Why the Assumption made perfect sense to Newman, and what it meant for him

BLESSED JOHN HENRY NEWMAN

The great convert to the faith understood how it could be that Mary is so powerful … and so beloved.

Even as a Protestant, Blessed John Henry Newman had a high view of the Lord’s Mother. He knew the Scriptures inside out, and the Church Fathers as well. That made the Assumption a “Well, duh” matter for him when he became a Catholic, even though it wasn’t yet a defined dogma. The great thing about him in this case is that he shows how the dogma fits everything else. It’s not a devotional add-on to the Faith, but part of God’s great story.Newman had been one of the stars of the Church of England, and he gave that up to become a Catholic. He entered the Church in 1845, at the age of 44. Pope Benedict XVI beatified him in 2010. He’s the consensus greatest theologian to write in English.

The biblical story points to the Assumption

As Newman says often in his writings, God’s revelation is a whole, a complete thing, with all the parts related to all the others. The Scriptures don’t mention the Assumption, but lots of things in the biblical story point to it.

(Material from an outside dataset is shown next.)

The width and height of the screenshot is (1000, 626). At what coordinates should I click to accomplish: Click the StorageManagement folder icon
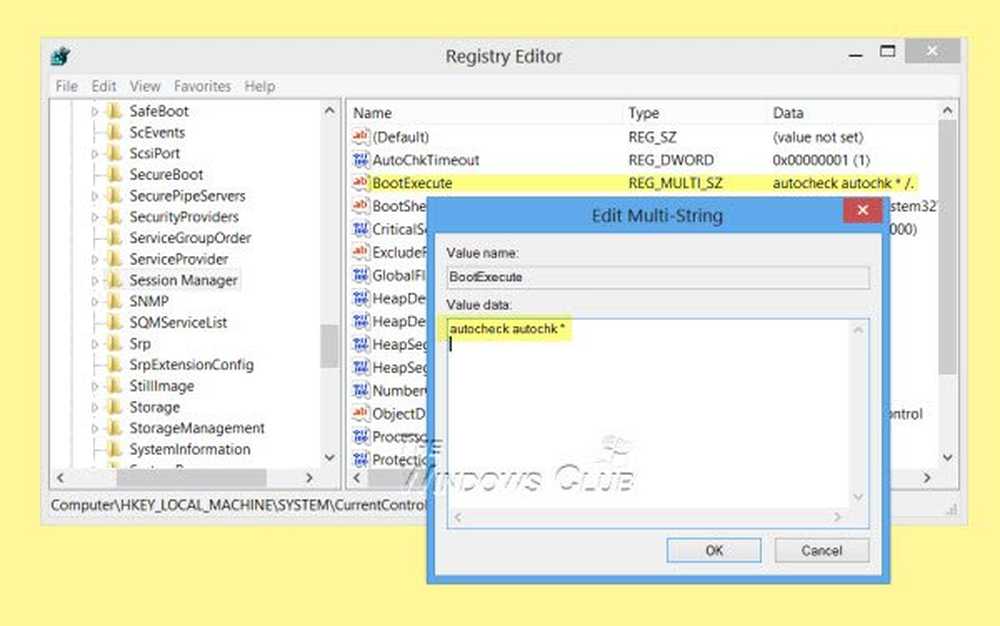point(114,428)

He saw something of this as a Protestant minister. “Who can estimate the holiness and perfection of her, who was chosen to be the Mother of Christ?” he said in a sermon delivered in 1835. The implied answer is that none of us can estimate it, because it’s so great. We’re not holy enough to have any idea how holy was the woman God prepared to be the Mother of His Son. But we know from the Gospel story that she will be supremely holy.

Not everyone gets this. One of Newman’s and my fellow Anglicans (a minister, in fact) once said to me that Mary was only “the delivery system” by which Christ became incarnate. After his birth, he said, she didn’t matter anymore. He would have said the Assumption was complete nonsense, had I asked, but I wisely didn’t. Strange but true.

But Newman got it, because he knew the Scriptures so well. Even as an Anglican, he saw that because “the Creator Spirit condescended to overshadow [Mary] with His miraculous presence,” she would have a “transcendent purity.” Then he asked: “What must have been her gifts, who was chosen to be the only near earthly relative of the Son of God, the only one whom He was bound by nature to revere and look up to; the one appointed to train and educate Him, to instruct Him day by day, as He grew in wisdom and stature?” He doesn’t answer the question, because he thinks the answer’s obvious: Her gifts were huge, great, vast.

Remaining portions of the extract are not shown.